If a given page is not indexed, you will get to know why.
For each page, the URL Inspection tool displays one of the three statuses:
- URL is on Google: This page is indexed and will appear in search results. There aren’t any critical issues occurring. It may have more minor problems, e.g., with structured data, but it shouldn’t affect how Google displays it.
- URL is on Google but has issues: This page is indexed and will appear in search results, but a critical error is affecting an aspect of the page on Google. For example, the structured data on this page may be ignored.
- URL is not on Google: This page is not indexed due to critical errors, such as being blocked by a noindex tag.
To use the tool, click on URL Inspection in Google Search Console.
Then type in the URL you want to check.
My recommendation is to check multiple URLs using this tool; get a proper sample to test, and don’t just look at a single URL.
For instance, you may have a website with multiple sections:
Make sure you check every section, with a representative sample for each section.
Also, I recommend preparing a list of URLs that are popular on the website but get zero traffic from Google. Chances are great that some of these pages aren’t indexed. Knowing which pages aren’t indexed, and why, you will be able to address the issue.
GSC is not perfect
Like with every piece of software, Google Search Console has some bugs. For instance, I have recently discovered Google commonly marks URLs found in sitemaps as “NOT found in sitemaps” I noticed this issue across a sample 12 of websites.
Although GSC is a great tool for diagnosing indexing issues, it has some limitations, which is why we decided to create our own tool and it has a number of advantages over GSC.
- First of all, we can check URLs in bulk. It’s not possible in GSC.
- Secondly, our tool enables us to check the indexing status of our clients’ competitors, which isn’t possible with GSC.
- Last but not least, our tool allows us to look for partial indexing issues. It’s very common that Google skips some content when indexing the whole page.
If your needs extend what GSC has to offer, contact us!
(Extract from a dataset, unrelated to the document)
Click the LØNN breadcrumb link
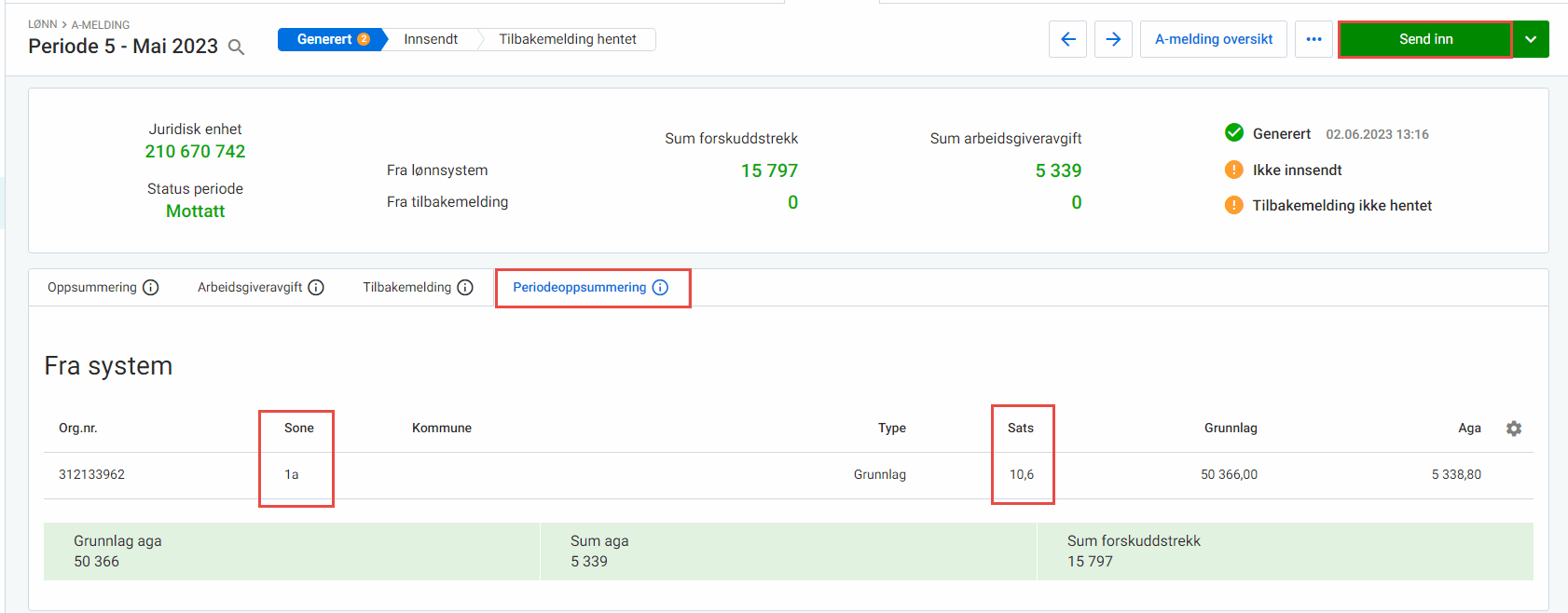The width and height of the screenshot is (1568, 613). (42, 24)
We can help you get the full picture of how your website is indexed by Google, including specific fragments our your pages that you really need indexed.
How to increase the probability a page will be indexed
By now you should know how to check which sections of your website aren’t fully indexed. Now you can start looking for solutions!
Here are some of the common steps you can take to solve that problem:
- Add the unindexed page to a sitemap. Additionally, check if your sitemaps don’t contain URLs that shouldn’t be indexed in the first place.
- Ensure the page is not an orphan page. Are there quality links pointing to the page? Crawl your website to find pages that are orphaned. For instance, use Screaming Frog’s Orphaned pages report.
- Fix your duplicate content issues.
- Make sure there are no technical obstacles for indexing (the page may be blocked in robots.txt, or have a canonical tag pointing to a different page).
- Optimize your crawl budget. Make sure Google is not spending too much time on the low-quality content on your website.
I hope this article helped you understand how you can use the Google Search Console to see if your website is indexed. Not having all your pages indexed by Google is a very common problem, so you should regularly check if your content can be found on Google.